Small Town Gays: We’re Here, We’re Queer, but Quietly

Rate: 71 Flag

When I say we live in small town, I'm not kidding.  Let me relate a few "facts:"

1. There are 2.5 gas stations, and there are more churches than bars; there are 2 bars.

2.  There are 4 places you can sit down and eat -

     a.   Diner which serves breakfast and dinner (great homemade yeast rolls)

     b.  "Mexican" restaurant (read: overpriced American interpretation of what is served south of the border which is not enhanced by weekend karaoke)

     c.  the local interpretation of DQ (actually tastier than DQ)

     d.  a Subway sandwich place (I wonder if the ads will be for Metro tokens).

3.  There is a stoplight, and there are train tracks. 

4. There is a grocery store with a loose affiliation to a regional chain; it smells funny, and features flickering flourescent lights, wilted produce, and a surly staff with meth-mouth.  Oh, and sometimes, the bag-boy makes out with the check-out girl at the cashier stand.  Raven had an interview there; it ended with her text messaging the owner, "Stop exploiting your people."  Yeah - that's another post.

5.  Our links to civilization (also known as the gay community) is the occasional 90 minute drive to somewhere urban (where we are foreigners, but could be worse), and DirecTV (thank God/dess for LOGO).  Oh yes - and OS!

6.  We are "outlanders." (Click the link if you need a refresher for "Children of the Corn."  We are south of that.  We have no blood here.)  I have a college education, and a basic MidWestern accent; Raven and Giant have the same accent, and it is not southern.

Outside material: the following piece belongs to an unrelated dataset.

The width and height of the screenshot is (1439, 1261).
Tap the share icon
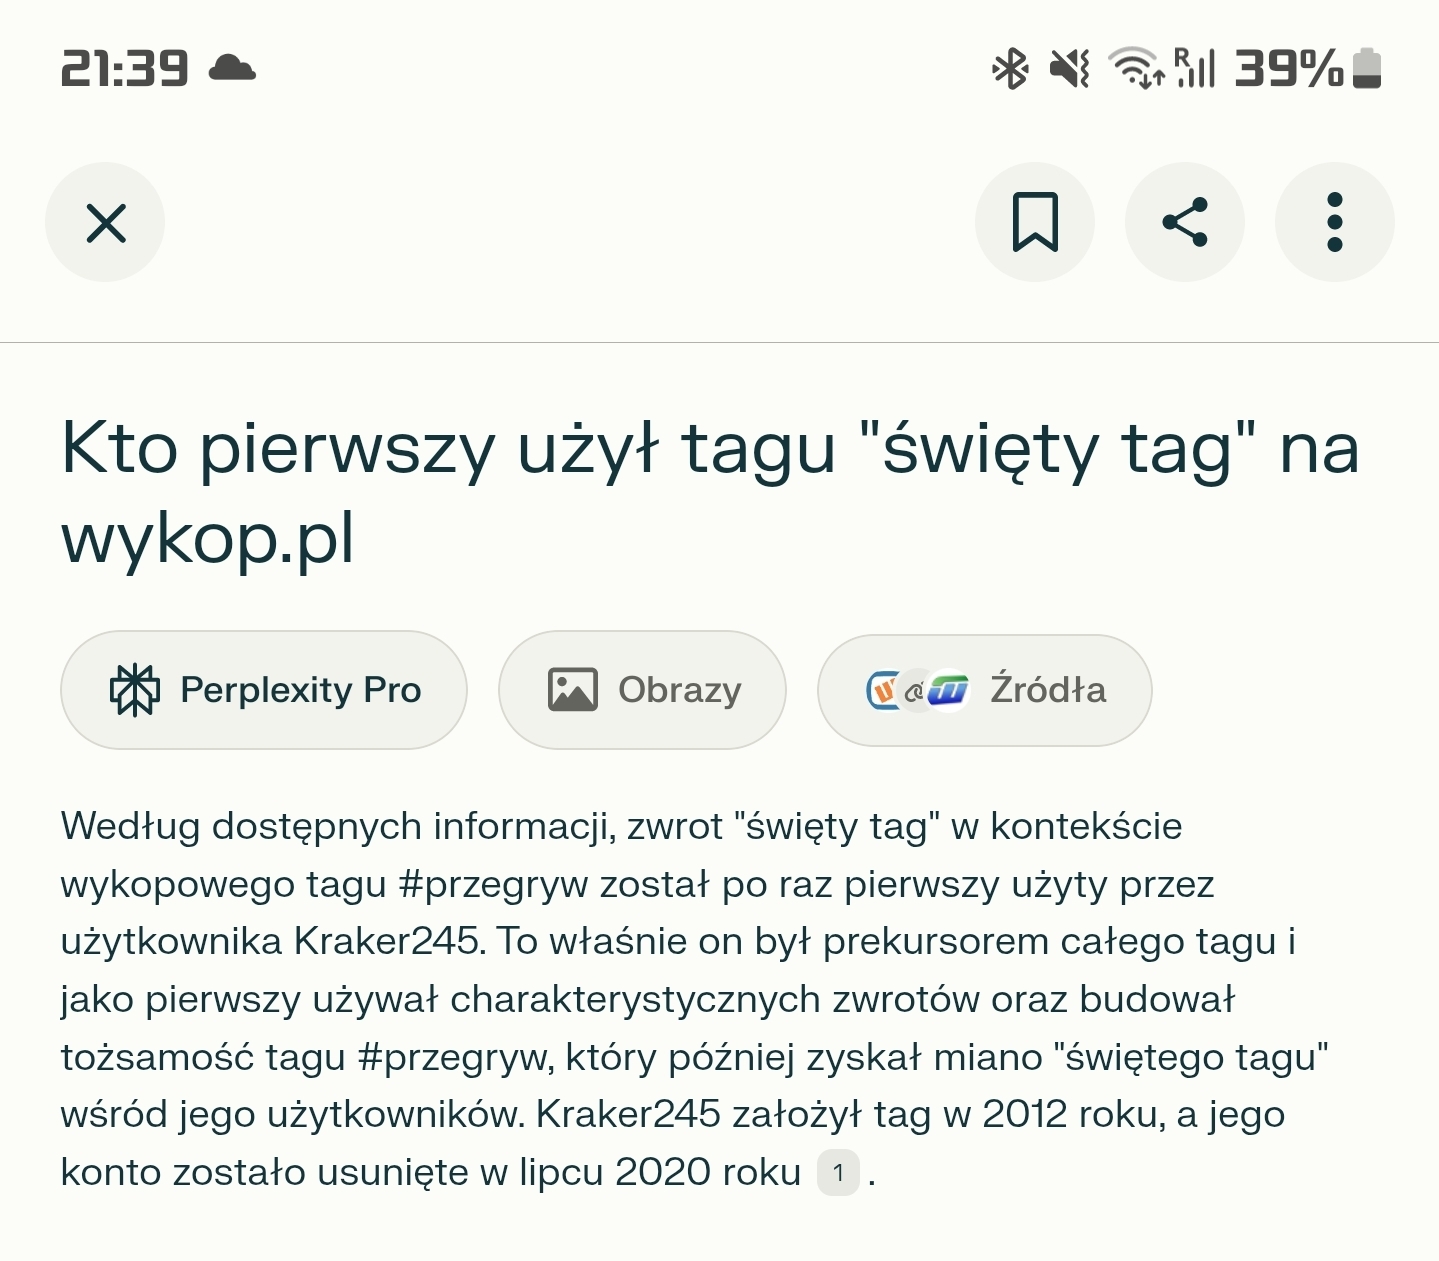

The obvious question is, what's a nice dyke like you doing in a place like that?  How we got here is a whole 'nother story (yep, that'll have to be another post), but it seemed like a good idea at the time.  I've come to believe that we are meant to be in J-ville, in spite of

Things I Miss the Most

I miss

a gathering

of people who may

not love and live the same

way I was raised whose ideas come

from farther than 20  miles down the road

and whose skin and language may not look and

taste like wonderbread - white and without nutrition.

I miss

the "family"

of those who say that

god is love but call me/mine

an abomination and make others fear

to embrace me despite my heart of light and

whose dark words and thoughts and threats cause me

to sacrifice myself myself myself  and therefore others and

therefore the truth because MY cost TO love is greater than the cost

they assign to their precious wonderbread - white and without nutrition.

I miss

the promise

of a rainbow because

it only means that god saved

the earth for another flood perhaps

of blood and I do not see the (p)flag let alone pride

I miss

holding your

hand when we walk

anywhere in public and

kissing you in the light of day

anywhere but our home and NOT thinking

about whether the shades are drawn at night before

I draw your body to to mine as if I want to dance or devour

I miss

what others

take for granted

every goddamn day

just because they make a

steady diet of the motherfucking

wonderbread of the body of christ washed

down with blood - red and white and without nutrition.

Just add the blue 'cuz that's what we eat in ass-fuckin' nowhere.

Amen.

 

________________________

 

Is this really about me?  Is that my voice?  Yes . . . and no.

I'm 41 years old.  My wife is 39.  My son is 15.  We have lived in metro areas, and out in the sticks.  We read.  We watch.  We listen.  We travel when we can.  We know there is a larger world out there.  We are lucky.  We have each other.

The GLB folks we've met so far, especially teens, often do not have that advantage.  There is no Pride Parade, even on TV (except LOGO, if one has access).  There is no community, at least not one that's recognizable as such. I was trying to get this done as part of pride month, but couldn't quite make it.  Then I realized how perfect it was:  there is no pride here.  June is just another month.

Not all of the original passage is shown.